When God appeared to King Solomon in a dream and asked him what he would like to be given, Solomon replied: lev shome'a, literally "a listening heart" to judge the people (I Kings 3:9). The choice of words is significant. Solomon's wisdom lay, at least in part, in his ability to listen, to hear the emotion behind the words, to sense what was being left unsaid as well as what was said. It is common to find leaders who speak; it is very rare to find leaders who listen. But listening often makes the difference.
-pages 252-254
What I find fascinating is that here Rabbi Sacks talks about how important listening is for us as people and as a nation. But there seems to be another aspect to listening, and that is that it is actually a form of imitatio Dei, emulating God. God listens. He hears the voice of the victim. After He hears it, He investigates it. He is the Auditory God, the God who hears as opposed to merely seeing.

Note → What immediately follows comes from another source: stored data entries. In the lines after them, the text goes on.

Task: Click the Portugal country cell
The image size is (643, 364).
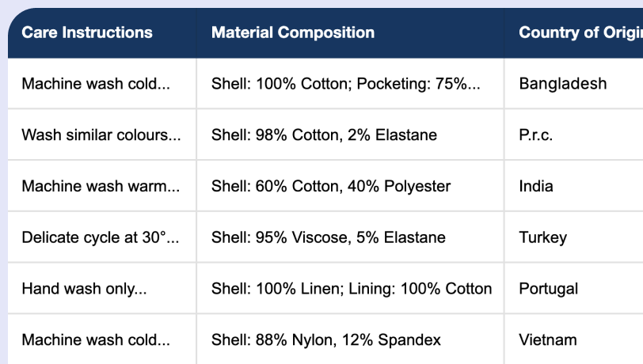Action: point(548,289)
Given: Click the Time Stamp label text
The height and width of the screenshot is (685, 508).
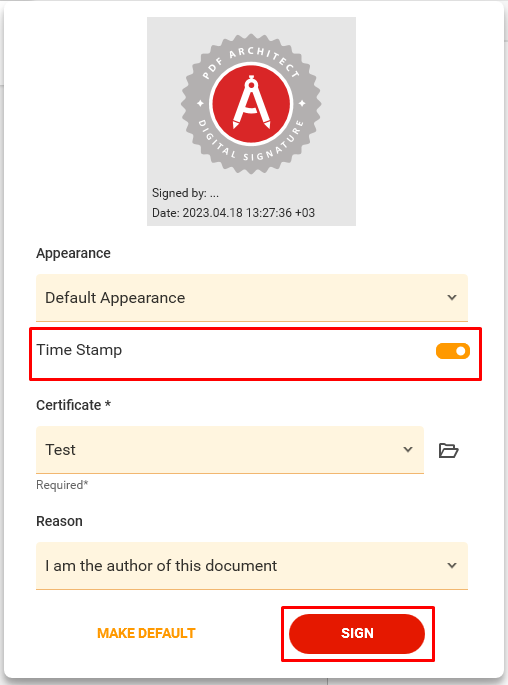Looking at the screenshot, I should [x=79, y=350].
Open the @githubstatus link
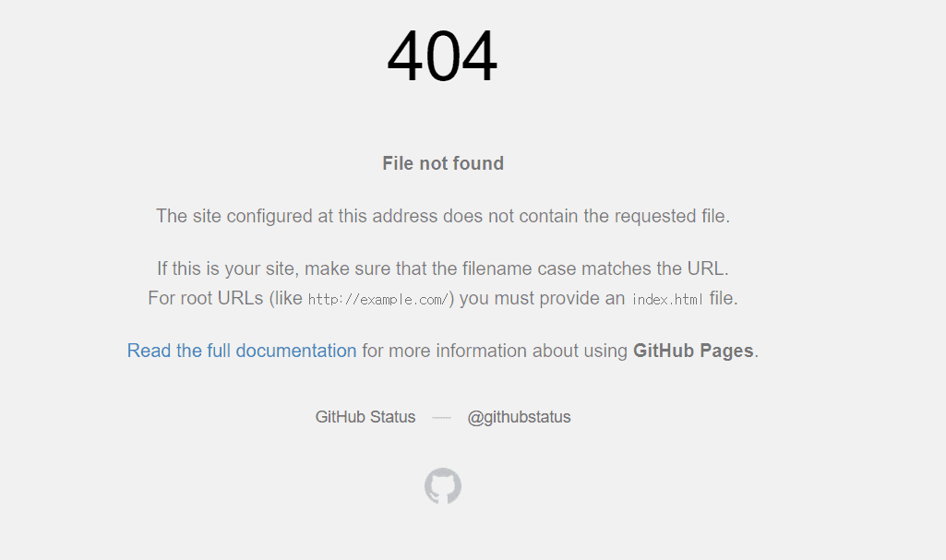 tap(519, 417)
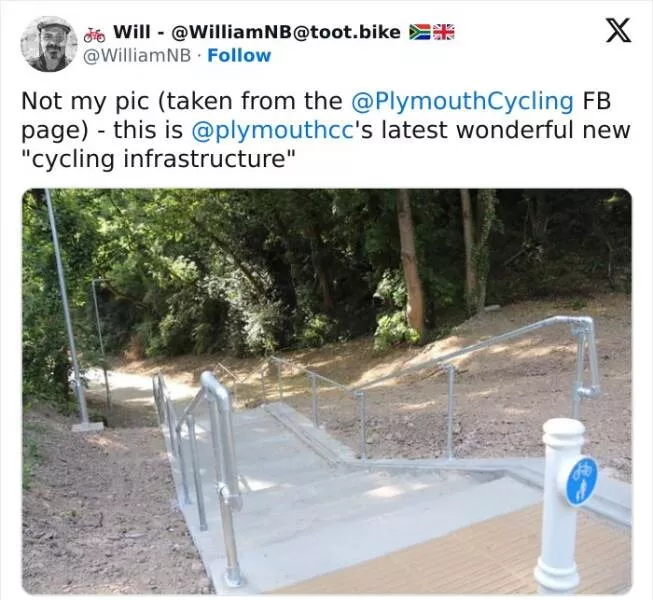Open Will's profile avatar picture
The image size is (653, 600).
[48, 44]
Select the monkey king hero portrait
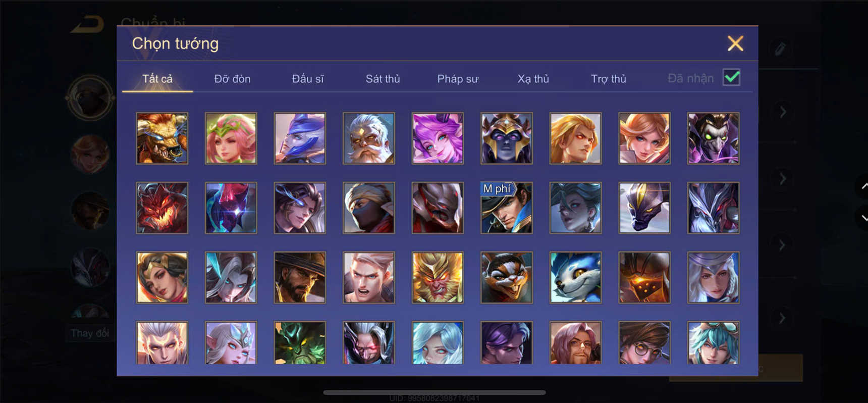The width and height of the screenshot is (868, 403). [438, 277]
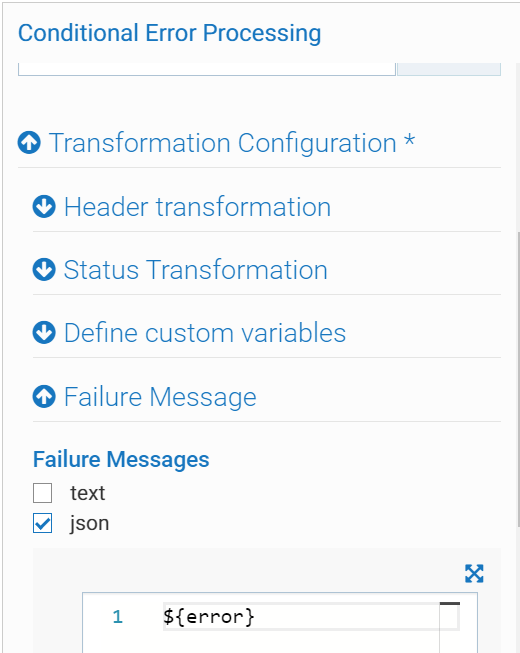Click Define custom variables down-arrow icon

click(x=44, y=332)
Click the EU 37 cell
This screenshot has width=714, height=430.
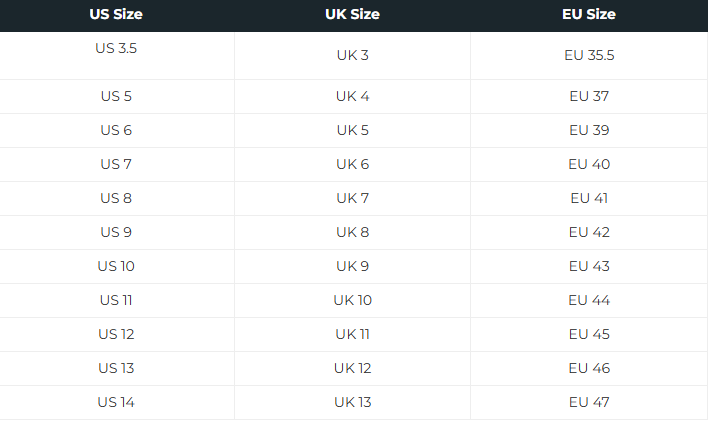coord(589,97)
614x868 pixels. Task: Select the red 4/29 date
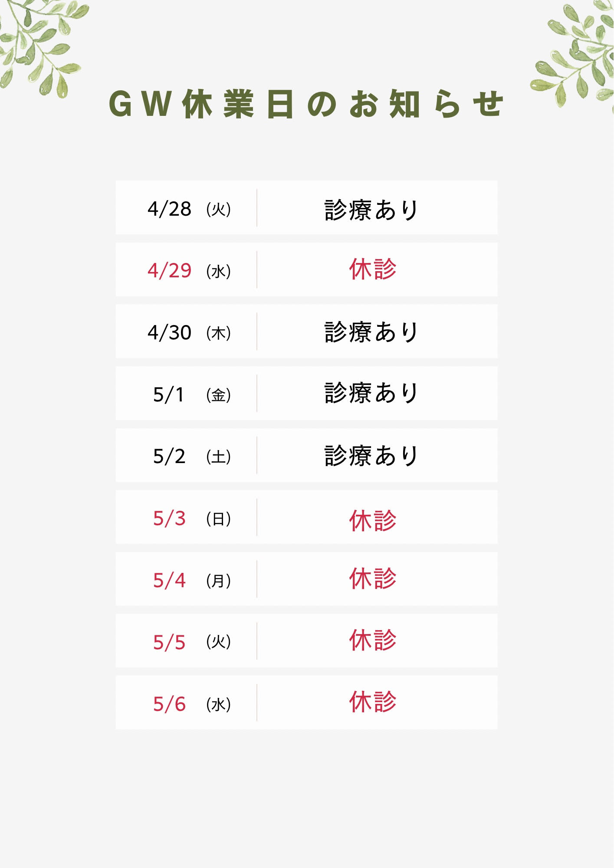click(x=169, y=271)
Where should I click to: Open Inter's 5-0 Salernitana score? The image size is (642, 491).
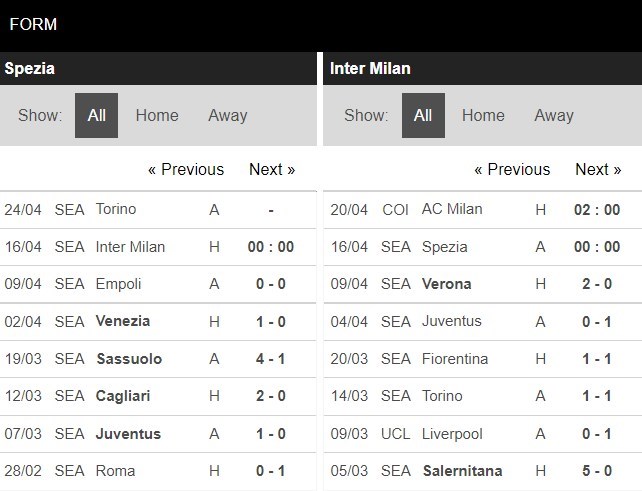tap(599, 471)
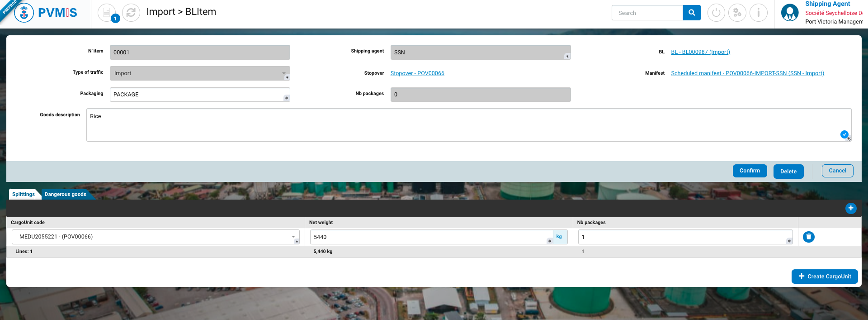Click the Create CargoUnit button
The width and height of the screenshot is (868, 320).
(825, 277)
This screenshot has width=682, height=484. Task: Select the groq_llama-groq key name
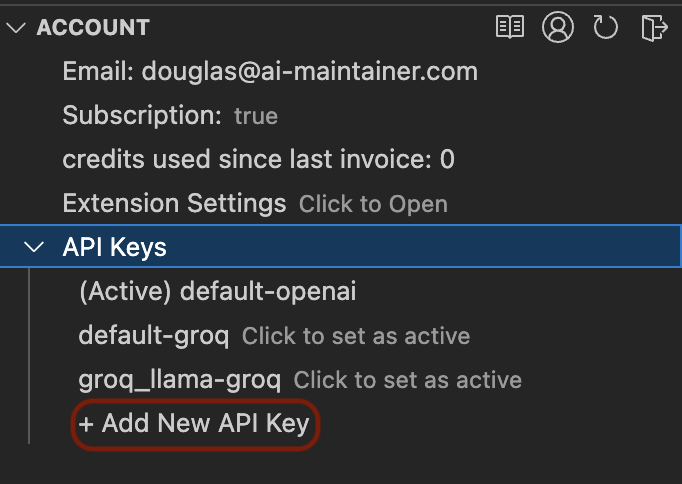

And there is something really impactful about that image. The God who listens is a God who is connected. The God who sees could seem more impassive, dispassionate, looking down from on high (although interestingly, we notice in our texts that whenever God goes to investigate and see, He actually descends, going down in order to see). What becomes clear in our narrative is that no victim is forgotten- their blood cries out- they cry out- and then God investigates, looking to determine what must be done. The voices remain even when the person is gone.
There is a scene in the film 'Bruce Almighty' (see below) that shows God receiving email prayer requests, and it could not be more different from the way God is depicted in our texts. God does not simply receive all these emails (visual) but rather He actually hears the cries, the pain, the difficulty, the whispered words (auditory). It provides us with an understanding of a far more connected, loving God. He is the All-Hearing God, if you will, such that every creature may come to His attention, as opposed to the All-Seeing Odin of Norse Myth.